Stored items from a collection
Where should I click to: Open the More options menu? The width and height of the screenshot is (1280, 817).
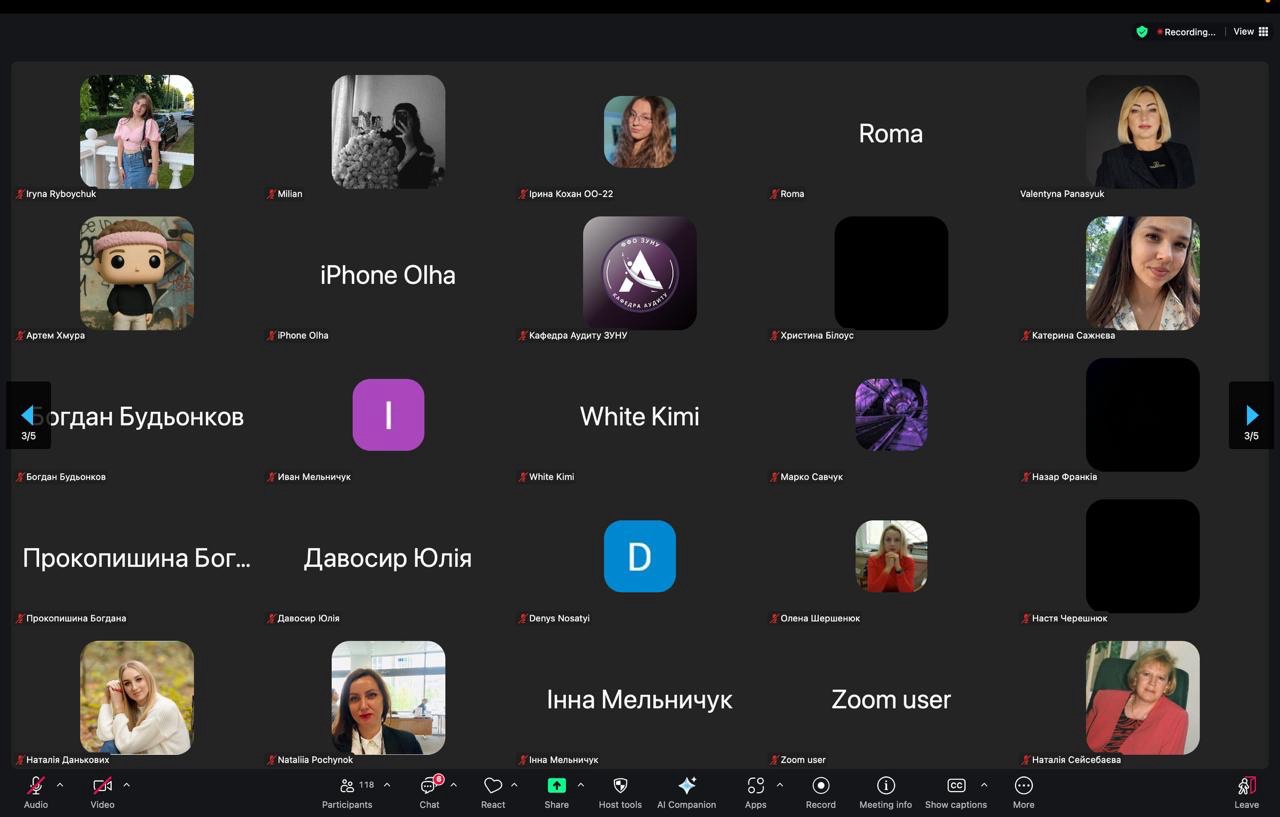[1023, 786]
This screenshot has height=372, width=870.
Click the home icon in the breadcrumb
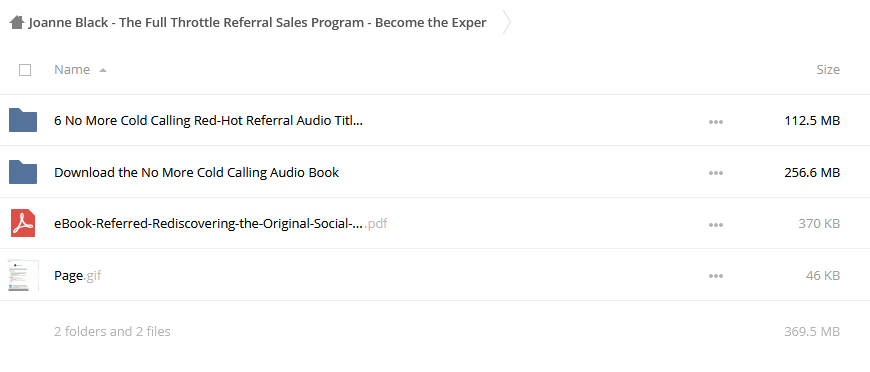17,23
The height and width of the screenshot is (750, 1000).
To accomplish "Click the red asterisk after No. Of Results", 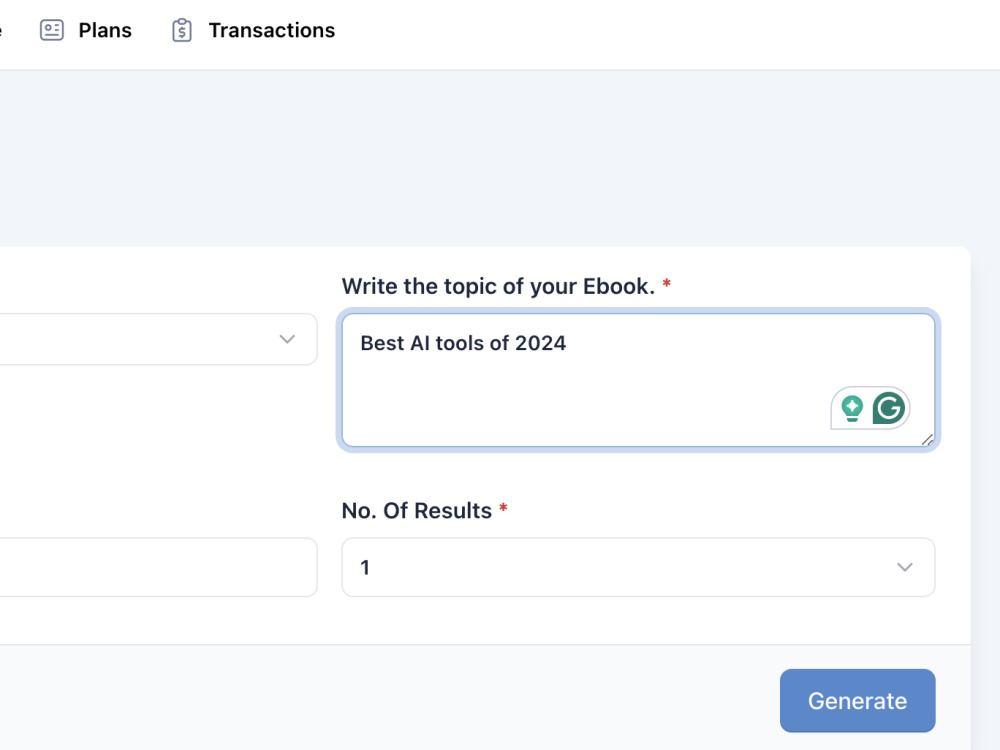I will pyautogui.click(x=503, y=509).

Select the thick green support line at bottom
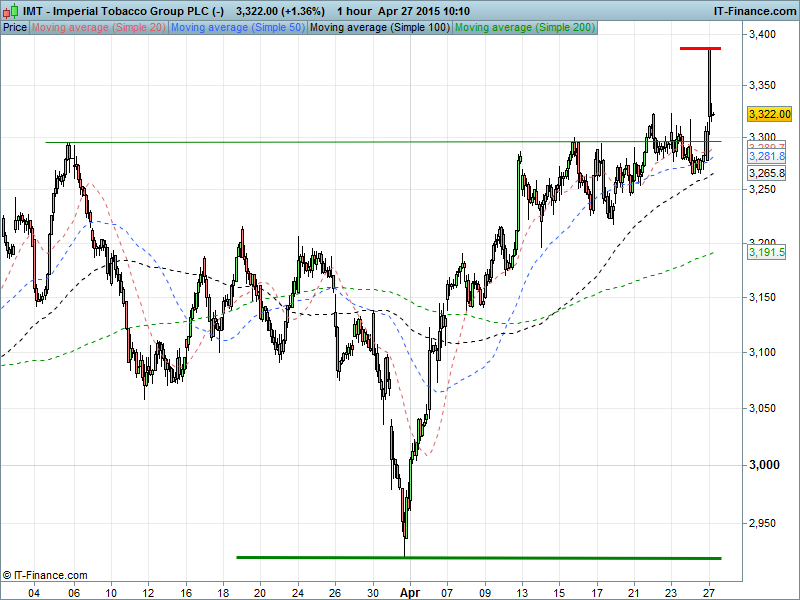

— Task brief —
All that should be returned is the run of lines from the start of the entries above to the line bearing "The height and", each exact, with pictures omitted.

— Written solution —
Where should I click to: Open the More options menu? The width and height of the screenshot is (1280, 817).
[1023, 786]
This screenshot has height=372, width=870.
Click the home icon in the breadcrumb
17,23
The height and width of the screenshot is (750, 1000).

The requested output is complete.